> **Activity**:
Each record should be output exactly, with every character kept.
(Given data)
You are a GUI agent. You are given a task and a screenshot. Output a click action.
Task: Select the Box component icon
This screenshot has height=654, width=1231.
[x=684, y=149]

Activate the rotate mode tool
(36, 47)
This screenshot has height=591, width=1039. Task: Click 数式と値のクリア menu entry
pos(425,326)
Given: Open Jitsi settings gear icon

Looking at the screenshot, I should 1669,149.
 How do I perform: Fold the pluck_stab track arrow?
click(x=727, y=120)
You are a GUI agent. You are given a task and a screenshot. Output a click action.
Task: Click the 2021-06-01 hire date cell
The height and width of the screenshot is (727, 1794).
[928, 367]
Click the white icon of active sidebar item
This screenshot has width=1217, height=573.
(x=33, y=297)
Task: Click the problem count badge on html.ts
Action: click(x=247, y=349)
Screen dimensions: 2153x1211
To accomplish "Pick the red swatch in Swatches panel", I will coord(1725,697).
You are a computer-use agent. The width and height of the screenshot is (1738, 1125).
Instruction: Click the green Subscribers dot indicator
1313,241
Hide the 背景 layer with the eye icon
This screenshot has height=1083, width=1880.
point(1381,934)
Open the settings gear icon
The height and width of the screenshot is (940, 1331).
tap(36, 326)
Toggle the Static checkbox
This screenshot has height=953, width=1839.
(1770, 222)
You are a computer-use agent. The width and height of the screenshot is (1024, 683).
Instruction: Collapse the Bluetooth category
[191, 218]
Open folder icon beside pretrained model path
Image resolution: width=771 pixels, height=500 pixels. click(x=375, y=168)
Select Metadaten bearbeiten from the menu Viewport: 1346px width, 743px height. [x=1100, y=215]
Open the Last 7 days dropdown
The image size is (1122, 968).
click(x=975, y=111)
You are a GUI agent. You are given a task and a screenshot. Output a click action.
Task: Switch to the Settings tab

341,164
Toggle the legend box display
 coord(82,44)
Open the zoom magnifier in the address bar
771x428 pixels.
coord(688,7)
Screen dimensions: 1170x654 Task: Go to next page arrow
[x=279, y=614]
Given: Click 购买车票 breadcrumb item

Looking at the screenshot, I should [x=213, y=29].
(End Given data)
> **Solved exercise**:
You are a GUI agent. You are given a task and a screenshot. Output a click action.
Task: Select the Box component icon
This screenshot has height=654, width=1231.
[x=684, y=149]

Activate the rotate mode tool
(36, 47)
This screenshot has height=591, width=1039. Task: Click 数式と値のクリア menu entry
pos(425,326)
Given: Open Jitsi settings gear icon

Looking at the screenshot, I should 1669,149.
 How do I perform: Fold the pluck_stab track arrow?
click(x=727, y=120)
You are a GUI agent. You are given a task and a screenshot. Output a click action.
Task: Click the 2021-06-01 hire date cell
The height and width of the screenshot is (727, 1794).
[928, 367]
Click the white icon of active sidebar item
This screenshot has width=1217, height=573.
(x=33, y=297)
Task: Click the problem count badge on html.ts
Action: click(x=247, y=349)
Screen dimensions: 2153x1211
To accomplish "Pick the red swatch in Swatches panel", I will coord(1725,697).
You are a computer-use agent. The width and height of the screenshot is (1738, 1125).
Instruction: Click the green Subscribers dot indicator
1313,241
Hide the 背景 layer with the eye icon
This screenshot has height=1083, width=1880.
point(1381,934)
Open the settings gear icon
The height and width of the screenshot is (940, 1331).
tap(36, 326)
Toggle the Static checkbox
This screenshot has height=953, width=1839.
(1770, 222)
You are a computer-use agent. The width and height of the screenshot is (1024, 683).
Instruction: Collapse the Bluetooth category
[191, 218]
Open folder icon beside pretrained model path
Image resolution: width=771 pixels, height=500 pixels. click(x=375, y=168)
Select Metadaten bearbeiten from the menu Viewport: 1346px width, 743px height. [x=1100, y=215]
Open the Last 7 days dropdown
The image size is (1122, 968).
click(x=975, y=111)
You are a GUI agent. You are given a task and a screenshot. Output a click action.
Task: Switch to the Settings tab

341,164
Toggle the legend box display
 coord(82,44)
Open the zoom magnifier in the address bar
771x428 pixels.
coord(688,7)
Screen dimensions: 1170x654 Task: Go to next page arrow
[x=279, y=614]
Given: Click 购买车票 breadcrumb item

Looking at the screenshot, I should [x=213, y=29].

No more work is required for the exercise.